SOURCE TEXT:

** Start **

As queues formed outside Northern Rock in September 2007, customers had one thing on their minds. Are my savings safe? Similar concerns spread quickly across major markets during the Financial Crisis, resulting in government bail-outs, mounting budget deficits and years of economic contraction. Investors in these banks lost trillions[1].
While the underlying drivers for how the banks got themselves into such exposed positions are multi-faceted, one lesson was clear: banks’ financial statements need to provide a prudent view of the entity’s capital position, taking into account likely losses and liabilities, whatever the source.
This week, Sarasin & Partners and six other investors wrote to the UK’s Financial Reporting Council asking for a review of HSBC’s 2025 Financial Statements and PwC’s audit of those accounts. The concern is that, at a time of rising climate risk and accelerating decarbonisation in key industries, a failure by HSBC to account for probable losses or liabilities could put investor capital at risk.
While attention today is rightly turned to increasingly unpredictable geopolitical ructions, this does not make climate risks go away, but rather adds to them.
HSBC is clear in its latest financial statements, as it was last year, that “while the effects of climate change are a source of uncertainty, as at 31 December 2025 management did not consider there to be a material impact on our critical judgements and estimates from the physical, transition and other climate-related risks in the short to medium term.”
In short, the Bank believes it is safe to leave climate-related risks out of its financial statements. This is despite its clear identification of climate change as a ‘Principal Risk’ in its 2025 Annual Report and its commitment to align its financing with the Paris Agreement[2].
The two stances are, in our view, not consistent.
By assuming away climate change and decarbonisation as material risks, the Bank is free to ignore climate-related risks in its financing activities. Lending to fossil-fuel industries would, thus, likely appear more profitable than otherwise. Lending to newer lower-carbon activities would be relatively less attractive. The provision of longer-term real estate loans like mortgages – which account for almost half of HSBC’s loan book – may be pursued without pricing in the impacts from anticipated severe weather events or sea level rise. Indeed, HSBC continues to conclude that retail mortgages and commercial real estate will face “minimal losses” even under a severe “downside physical risk” scenario of 4°C warming.

** End **

RECORD SET:
** Start **

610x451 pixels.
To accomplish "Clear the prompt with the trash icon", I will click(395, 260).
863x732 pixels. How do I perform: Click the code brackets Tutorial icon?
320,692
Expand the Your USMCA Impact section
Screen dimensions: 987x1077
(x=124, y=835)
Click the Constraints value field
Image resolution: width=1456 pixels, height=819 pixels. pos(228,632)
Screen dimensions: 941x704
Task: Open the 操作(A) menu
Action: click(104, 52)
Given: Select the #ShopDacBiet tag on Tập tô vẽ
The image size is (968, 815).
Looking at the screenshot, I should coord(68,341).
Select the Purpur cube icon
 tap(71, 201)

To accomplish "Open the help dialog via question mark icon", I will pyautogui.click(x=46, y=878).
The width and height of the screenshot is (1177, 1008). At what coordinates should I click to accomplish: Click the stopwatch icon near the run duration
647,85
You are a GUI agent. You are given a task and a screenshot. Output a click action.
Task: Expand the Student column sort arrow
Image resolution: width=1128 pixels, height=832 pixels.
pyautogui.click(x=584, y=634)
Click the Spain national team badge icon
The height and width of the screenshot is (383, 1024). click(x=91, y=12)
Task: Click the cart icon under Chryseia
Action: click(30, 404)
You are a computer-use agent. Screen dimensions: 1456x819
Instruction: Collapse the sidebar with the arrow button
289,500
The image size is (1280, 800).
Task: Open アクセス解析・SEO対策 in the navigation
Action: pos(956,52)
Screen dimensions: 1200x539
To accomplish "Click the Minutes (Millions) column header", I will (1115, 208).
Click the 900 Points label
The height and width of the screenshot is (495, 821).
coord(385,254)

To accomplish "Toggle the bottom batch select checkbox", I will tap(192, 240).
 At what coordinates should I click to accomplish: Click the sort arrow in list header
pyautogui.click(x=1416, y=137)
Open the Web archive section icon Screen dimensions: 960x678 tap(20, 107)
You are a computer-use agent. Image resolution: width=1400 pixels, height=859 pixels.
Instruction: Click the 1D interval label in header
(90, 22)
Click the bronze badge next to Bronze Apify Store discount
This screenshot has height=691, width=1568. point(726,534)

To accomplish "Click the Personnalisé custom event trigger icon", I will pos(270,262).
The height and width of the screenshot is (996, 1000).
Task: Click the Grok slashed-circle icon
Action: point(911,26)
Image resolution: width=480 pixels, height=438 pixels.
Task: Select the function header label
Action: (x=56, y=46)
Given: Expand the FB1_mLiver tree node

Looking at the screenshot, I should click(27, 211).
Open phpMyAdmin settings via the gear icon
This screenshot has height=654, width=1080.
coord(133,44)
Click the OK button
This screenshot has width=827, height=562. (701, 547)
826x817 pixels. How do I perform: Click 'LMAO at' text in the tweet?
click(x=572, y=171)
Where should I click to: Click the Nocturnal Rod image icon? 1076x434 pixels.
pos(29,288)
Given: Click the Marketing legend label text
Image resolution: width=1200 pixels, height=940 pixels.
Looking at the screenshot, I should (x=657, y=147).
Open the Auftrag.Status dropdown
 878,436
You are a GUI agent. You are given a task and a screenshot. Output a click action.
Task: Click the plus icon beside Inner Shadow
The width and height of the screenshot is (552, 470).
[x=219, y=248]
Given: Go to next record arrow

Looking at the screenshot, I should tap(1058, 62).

** End **

PROBLEM DESCRIPTION: In the text on HSBC's climate accounting, to which body did Sarasin & Partners and six other investors write?

RESPONSE BELOW: The UK's Financial Reporting Council.